**Task goal:**
Copy out the records below word for word, changing nothing in any line.

-- START --

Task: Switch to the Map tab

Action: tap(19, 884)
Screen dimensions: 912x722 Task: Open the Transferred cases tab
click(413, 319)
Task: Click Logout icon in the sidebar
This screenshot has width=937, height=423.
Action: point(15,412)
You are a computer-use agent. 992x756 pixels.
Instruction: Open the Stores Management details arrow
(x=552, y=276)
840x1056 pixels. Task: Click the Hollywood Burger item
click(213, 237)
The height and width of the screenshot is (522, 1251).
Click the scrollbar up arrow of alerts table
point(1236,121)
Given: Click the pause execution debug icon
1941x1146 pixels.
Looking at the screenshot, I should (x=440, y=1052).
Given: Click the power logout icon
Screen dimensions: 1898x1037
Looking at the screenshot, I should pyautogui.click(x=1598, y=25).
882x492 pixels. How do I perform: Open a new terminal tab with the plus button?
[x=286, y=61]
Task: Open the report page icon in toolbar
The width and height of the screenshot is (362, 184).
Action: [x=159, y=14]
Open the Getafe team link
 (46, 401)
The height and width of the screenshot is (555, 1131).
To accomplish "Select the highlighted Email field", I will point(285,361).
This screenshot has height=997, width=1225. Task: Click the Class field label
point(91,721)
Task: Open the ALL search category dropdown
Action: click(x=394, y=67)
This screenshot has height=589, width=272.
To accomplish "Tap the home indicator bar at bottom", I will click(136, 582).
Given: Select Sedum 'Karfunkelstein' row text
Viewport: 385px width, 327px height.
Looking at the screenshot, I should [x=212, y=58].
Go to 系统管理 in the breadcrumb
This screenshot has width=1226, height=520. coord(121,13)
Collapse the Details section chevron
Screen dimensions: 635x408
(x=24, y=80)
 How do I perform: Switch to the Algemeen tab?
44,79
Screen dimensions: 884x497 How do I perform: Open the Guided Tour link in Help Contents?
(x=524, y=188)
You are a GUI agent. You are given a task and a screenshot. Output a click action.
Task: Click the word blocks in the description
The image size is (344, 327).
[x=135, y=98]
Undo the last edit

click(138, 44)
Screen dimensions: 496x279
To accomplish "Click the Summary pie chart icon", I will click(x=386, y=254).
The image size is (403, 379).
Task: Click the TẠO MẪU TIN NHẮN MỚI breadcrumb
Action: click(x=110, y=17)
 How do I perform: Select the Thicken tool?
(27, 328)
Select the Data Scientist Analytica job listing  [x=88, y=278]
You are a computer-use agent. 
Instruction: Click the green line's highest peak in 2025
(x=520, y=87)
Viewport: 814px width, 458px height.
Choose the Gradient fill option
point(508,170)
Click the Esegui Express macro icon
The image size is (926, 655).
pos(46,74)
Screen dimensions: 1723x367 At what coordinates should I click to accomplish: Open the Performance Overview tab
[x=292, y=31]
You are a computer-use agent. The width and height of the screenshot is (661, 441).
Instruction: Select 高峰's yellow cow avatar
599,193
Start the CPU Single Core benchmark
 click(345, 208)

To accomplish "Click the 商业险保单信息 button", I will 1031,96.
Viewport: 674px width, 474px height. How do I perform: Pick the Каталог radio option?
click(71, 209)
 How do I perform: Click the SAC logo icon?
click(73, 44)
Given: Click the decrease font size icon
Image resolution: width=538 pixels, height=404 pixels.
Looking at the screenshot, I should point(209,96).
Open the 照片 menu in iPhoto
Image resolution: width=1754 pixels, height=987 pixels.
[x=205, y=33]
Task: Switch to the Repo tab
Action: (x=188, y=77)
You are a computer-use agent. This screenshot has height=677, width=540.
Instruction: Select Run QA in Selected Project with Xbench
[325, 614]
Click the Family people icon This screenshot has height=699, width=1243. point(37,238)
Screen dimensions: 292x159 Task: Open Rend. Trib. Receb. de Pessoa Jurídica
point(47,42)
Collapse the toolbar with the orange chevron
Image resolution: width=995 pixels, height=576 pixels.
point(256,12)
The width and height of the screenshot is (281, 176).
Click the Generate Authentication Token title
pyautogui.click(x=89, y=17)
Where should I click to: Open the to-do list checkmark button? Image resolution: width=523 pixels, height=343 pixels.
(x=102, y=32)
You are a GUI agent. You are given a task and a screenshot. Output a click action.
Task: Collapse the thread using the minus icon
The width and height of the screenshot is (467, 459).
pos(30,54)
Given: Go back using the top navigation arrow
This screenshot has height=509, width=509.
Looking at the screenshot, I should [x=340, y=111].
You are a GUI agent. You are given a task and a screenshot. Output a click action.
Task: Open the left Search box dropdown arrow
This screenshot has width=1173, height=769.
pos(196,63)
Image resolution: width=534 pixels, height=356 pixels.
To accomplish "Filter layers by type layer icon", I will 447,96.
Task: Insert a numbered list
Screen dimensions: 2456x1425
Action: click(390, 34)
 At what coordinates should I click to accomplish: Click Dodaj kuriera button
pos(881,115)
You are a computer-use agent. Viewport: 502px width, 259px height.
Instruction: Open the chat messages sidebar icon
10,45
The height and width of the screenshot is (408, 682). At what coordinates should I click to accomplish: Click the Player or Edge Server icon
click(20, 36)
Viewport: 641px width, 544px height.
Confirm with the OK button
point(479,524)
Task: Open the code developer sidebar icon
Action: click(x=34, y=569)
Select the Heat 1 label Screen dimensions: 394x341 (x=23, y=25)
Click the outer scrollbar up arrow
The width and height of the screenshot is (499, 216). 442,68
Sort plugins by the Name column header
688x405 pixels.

-- END --

**Exercise result:**
Task: Switch to the Map tab

Action: tap(19, 884)
Screen dimensions: 912x722 Task: Open the Transferred cases tab
click(413, 319)
Task: Click Logout icon in the sidebar
This screenshot has width=937, height=423.
Action: point(15,412)
You are a computer-use agent. 992x756 pixels.
Instruction: Open the Stores Management details arrow
(x=552, y=276)
840x1056 pixels. Task: Click the Hollywood Burger item
click(213, 237)
The height and width of the screenshot is (522, 1251).
Click the scrollbar up arrow of alerts table
point(1236,121)
Given: Click the pause execution debug icon
1941x1146 pixels.
Looking at the screenshot, I should (x=440, y=1052).
Given: Click the power logout icon
Screen dimensions: 1898x1037
Looking at the screenshot, I should pyautogui.click(x=1598, y=25).
882x492 pixels. How do I perform: Open a new terminal tab with the plus button?
[x=286, y=61]
Task: Open the report page icon in toolbar
The width and height of the screenshot is (362, 184).
Action: [x=159, y=14]
Open the Getafe team link
 (46, 401)
The height and width of the screenshot is (555, 1131).
To accomplish "Select the highlighted Email field", I will point(285,361).
This screenshot has height=997, width=1225. Task: Click the Class field label
point(91,721)
Task: Open the ALL search category dropdown
Action: click(x=394, y=67)
This screenshot has height=589, width=272.
To accomplish "Tap the home indicator bar at bottom", I will click(136, 582).
Given: Select Sedum 'Karfunkelstein' row text
Viewport: 385px width, 327px height.
Looking at the screenshot, I should [x=212, y=58].
Go to 系统管理 in the breadcrumb
This screenshot has width=1226, height=520. coord(121,13)
Collapse the Details section chevron
Screen dimensions: 635x408
(x=24, y=80)
 How do I perform: Switch to the Algemeen tab?
44,79
Screen dimensions: 884x497 How do I perform: Open the Guided Tour link in Help Contents?
(x=524, y=188)
You are a GUI agent. You are given a task and a screenshot. Output a click action.
Task: Click the word blocks in the description
The image size is (344, 327).
[x=135, y=98]
Undo the last edit

click(138, 44)
Screen dimensions: 496x279
To accomplish "Click the Summary pie chart icon", I will click(x=386, y=254).
The image size is (403, 379).
Task: Click the TẠO MẪU TIN NHẮN MỚI breadcrumb
Action: click(x=110, y=17)
 How do I perform: Select the Thicken tool?
(27, 328)
Select the Data Scientist Analytica job listing  [x=88, y=278]
You are a computer-use agent. 
Instruction: Click the green line's highest peak in 2025
(x=520, y=87)
Viewport: 814px width, 458px height.
Choose the Gradient fill option
point(508,170)
Click the Esegui Express macro icon
The image size is (926, 655).
pos(46,74)
Screen dimensions: 1723x367 At what coordinates should I click to accomplish: Open the Performance Overview tab
[x=292, y=31]
You are a computer-use agent. The width and height of the screenshot is (661, 441).
Instruction: Select 高峰's yellow cow avatar
599,193
Start the CPU Single Core benchmark
 click(345, 208)

To accomplish "Click the 商业险保单信息 button", I will 1031,96.
Viewport: 674px width, 474px height. How do I perform: Pick the Каталог radio option?
click(71, 209)
 How do I perform: Click the SAC logo icon?
click(73, 44)
Given: Click the decrease font size icon
Image resolution: width=538 pixels, height=404 pixels.
Looking at the screenshot, I should point(209,96).
Open the 照片 menu in iPhoto
Image resolution: width=1754 pixels, height=987 pixels.
[x=205, y=33]
Task: Switch to the Repo tab
Action: (x=188, y=77)
You are a computer-use agent. This screenshot has height=677, width=540.
Instruction: Select Run QA in Selected Project with Xbench
[325, 614]
Click the Family people icon This screenshot has height=699, width=1243. point(37,238)
Screen dimensions: 292x159 Task: Open Rend. Trib. Receb. de Pessoa Jurídica
point(47,42)
Collapse the toolbar with the orange chevron
Image resolution: width=995 pixels, height=576 pixels.
point(256,12)
The width and height of the screenshot is (281, 176).
Click the Generate Authentication Token title
pyautogui.click(x=89, y=17)
Where should I click to: Open the to-do list checkmark button? Image resolution: width=523 pixels, height=343 pixels.
(x=102, y=32)
You are a GUI agent. You are given a task and a screenshot. Output a click action.
Task: Collapse the thread using the minus icon
The width and height of the screenshot is (467, 459).
pos(30,54)
Given: Go back using the top navigation arrow
This screenshot has height=509, width=509.
Looking at the screenshot, I should [x=340, y=111].
You are a GUI agent. You are given a task and a screenshot. Output a click action.
Task: Open the left Search box dropdown arrow
This screenshot has width=1173, height=769.
pos(196,63)
Image resolution: width=534 pixels, height=356 pixels.
To accomplish "Filter layers by type layer icon", I will 447,96.
Task: Insert a numbered list
Screen dimensions: 2456x1425
Action: click(390, 34)
 At what coordinates should I click to accomplish: Click Dodaj kuriera button
pos(881,115)
You are a computer-use agent. Viewport: 502px width, 259px height.
Instruction: Open the chat messages sidebar icon
10,45
The height and width of the screenshot is (408, 682). At what coordinates should I click to accomplish: Click the Player or Edge Server icon
click(20, 36)
Viewport: 641px width, 544px height.
Confirm with the OK button
point(479,524)
Task: Open the code developer sidebar icon
Action: click(x=34, y=569)
Select the Heat 1 label Screen dimensions: 394x341 (x=23, y=25)
Click the outer scrollbar up arrow
The width and height of the screenshot is (499, 216). 442,68
Sort plugins by the Name column header
688x405 pixels.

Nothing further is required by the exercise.